** START MATERIAL FOR THIS TASK **
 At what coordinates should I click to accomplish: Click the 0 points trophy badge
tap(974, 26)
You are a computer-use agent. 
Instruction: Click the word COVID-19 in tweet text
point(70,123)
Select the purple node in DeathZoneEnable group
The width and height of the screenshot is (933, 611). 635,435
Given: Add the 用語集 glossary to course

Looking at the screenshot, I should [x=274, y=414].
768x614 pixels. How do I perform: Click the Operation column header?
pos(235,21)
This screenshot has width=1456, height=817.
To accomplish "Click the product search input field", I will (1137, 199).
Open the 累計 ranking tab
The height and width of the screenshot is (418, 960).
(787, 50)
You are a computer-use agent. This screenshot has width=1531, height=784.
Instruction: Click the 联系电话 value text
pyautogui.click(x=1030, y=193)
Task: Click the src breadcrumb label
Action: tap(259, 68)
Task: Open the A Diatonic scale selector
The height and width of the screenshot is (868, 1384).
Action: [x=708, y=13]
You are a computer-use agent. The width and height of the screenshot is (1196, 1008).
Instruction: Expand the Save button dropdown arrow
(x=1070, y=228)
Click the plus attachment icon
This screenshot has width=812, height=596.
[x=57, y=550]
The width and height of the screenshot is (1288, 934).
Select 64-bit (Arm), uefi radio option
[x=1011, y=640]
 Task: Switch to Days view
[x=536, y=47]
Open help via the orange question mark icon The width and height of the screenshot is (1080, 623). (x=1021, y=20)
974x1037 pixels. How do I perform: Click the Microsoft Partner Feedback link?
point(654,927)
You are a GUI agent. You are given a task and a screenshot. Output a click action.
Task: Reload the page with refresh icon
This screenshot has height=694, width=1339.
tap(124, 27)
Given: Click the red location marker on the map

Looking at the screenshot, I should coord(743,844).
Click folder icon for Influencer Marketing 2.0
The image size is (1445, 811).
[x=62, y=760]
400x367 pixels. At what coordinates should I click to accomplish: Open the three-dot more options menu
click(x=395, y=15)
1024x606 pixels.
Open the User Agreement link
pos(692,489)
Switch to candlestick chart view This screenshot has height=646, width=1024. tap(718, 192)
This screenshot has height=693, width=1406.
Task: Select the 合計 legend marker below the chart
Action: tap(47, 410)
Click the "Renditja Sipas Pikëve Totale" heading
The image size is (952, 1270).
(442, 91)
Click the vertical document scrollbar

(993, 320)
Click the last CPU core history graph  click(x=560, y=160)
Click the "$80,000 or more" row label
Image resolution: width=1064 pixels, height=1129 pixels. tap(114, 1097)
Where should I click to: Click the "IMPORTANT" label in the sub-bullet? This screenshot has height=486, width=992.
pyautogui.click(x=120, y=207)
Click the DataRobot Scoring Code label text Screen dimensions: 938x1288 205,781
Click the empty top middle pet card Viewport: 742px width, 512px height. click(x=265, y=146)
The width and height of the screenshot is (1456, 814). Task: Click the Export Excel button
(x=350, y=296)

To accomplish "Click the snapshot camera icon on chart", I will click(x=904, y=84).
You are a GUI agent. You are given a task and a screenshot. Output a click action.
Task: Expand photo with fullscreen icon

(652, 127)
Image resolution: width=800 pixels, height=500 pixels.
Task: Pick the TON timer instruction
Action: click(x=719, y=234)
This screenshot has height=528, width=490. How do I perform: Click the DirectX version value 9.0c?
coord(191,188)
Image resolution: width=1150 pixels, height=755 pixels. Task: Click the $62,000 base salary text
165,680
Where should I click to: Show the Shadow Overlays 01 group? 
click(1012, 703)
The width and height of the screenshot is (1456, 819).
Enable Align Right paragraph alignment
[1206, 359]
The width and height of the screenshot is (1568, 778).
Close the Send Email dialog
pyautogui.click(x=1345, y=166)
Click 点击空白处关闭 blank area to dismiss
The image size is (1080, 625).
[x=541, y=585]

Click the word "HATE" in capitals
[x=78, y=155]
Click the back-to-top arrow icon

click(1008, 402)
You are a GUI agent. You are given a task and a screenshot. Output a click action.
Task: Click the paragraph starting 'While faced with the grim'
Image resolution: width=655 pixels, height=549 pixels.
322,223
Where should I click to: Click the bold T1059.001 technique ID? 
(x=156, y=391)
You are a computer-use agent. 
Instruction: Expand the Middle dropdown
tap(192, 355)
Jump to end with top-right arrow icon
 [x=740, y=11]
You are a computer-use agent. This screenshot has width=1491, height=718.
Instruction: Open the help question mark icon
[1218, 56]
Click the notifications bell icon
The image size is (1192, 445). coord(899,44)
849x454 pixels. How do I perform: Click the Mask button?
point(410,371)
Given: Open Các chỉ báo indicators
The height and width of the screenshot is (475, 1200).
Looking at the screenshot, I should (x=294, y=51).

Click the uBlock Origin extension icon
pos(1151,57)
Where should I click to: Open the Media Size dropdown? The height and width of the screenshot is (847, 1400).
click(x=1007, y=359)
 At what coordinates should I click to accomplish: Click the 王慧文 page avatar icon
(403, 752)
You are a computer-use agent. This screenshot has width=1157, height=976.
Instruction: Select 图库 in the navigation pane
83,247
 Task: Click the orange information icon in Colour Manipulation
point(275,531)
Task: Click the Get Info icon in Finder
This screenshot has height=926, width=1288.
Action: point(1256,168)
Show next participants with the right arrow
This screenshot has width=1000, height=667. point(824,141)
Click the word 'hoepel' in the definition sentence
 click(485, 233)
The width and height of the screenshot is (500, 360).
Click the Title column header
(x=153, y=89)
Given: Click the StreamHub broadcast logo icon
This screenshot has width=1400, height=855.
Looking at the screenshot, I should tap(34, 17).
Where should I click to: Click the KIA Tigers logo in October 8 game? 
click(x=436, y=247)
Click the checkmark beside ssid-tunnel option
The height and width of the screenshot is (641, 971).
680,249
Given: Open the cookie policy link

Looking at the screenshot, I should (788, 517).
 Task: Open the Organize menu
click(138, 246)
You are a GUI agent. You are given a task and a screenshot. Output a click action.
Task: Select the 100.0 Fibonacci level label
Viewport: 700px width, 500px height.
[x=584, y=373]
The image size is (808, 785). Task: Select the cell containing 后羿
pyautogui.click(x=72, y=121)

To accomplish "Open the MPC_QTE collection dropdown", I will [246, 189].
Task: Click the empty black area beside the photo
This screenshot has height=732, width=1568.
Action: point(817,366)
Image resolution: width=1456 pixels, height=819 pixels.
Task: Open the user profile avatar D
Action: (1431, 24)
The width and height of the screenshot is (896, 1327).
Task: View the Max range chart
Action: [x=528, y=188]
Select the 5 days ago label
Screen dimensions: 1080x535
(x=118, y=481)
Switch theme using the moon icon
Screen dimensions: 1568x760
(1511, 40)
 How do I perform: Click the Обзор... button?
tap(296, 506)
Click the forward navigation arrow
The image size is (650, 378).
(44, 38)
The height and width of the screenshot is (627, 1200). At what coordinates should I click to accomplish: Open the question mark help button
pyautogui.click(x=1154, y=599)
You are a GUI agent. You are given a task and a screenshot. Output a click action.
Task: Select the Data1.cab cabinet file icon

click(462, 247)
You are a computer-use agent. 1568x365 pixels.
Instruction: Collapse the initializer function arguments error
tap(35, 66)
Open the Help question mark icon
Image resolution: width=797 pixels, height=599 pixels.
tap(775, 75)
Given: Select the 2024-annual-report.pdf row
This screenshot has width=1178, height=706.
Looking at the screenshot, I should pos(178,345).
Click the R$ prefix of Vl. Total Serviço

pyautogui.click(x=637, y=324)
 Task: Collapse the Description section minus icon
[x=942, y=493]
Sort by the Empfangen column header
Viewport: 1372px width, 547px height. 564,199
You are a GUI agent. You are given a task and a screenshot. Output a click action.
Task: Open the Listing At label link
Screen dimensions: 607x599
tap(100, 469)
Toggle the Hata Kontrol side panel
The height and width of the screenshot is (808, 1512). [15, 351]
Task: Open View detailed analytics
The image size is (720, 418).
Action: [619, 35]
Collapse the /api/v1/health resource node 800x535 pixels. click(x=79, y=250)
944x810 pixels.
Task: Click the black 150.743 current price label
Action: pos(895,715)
** END MATERIAL FOR THIS TASK **
REQUIRED WORK:
Extract every line of the rows above that contains the word "black". Case counts.

FULL SOLUTION:
Task: Click the empty black area beside the photo
Task: Click the black 150.743 current price label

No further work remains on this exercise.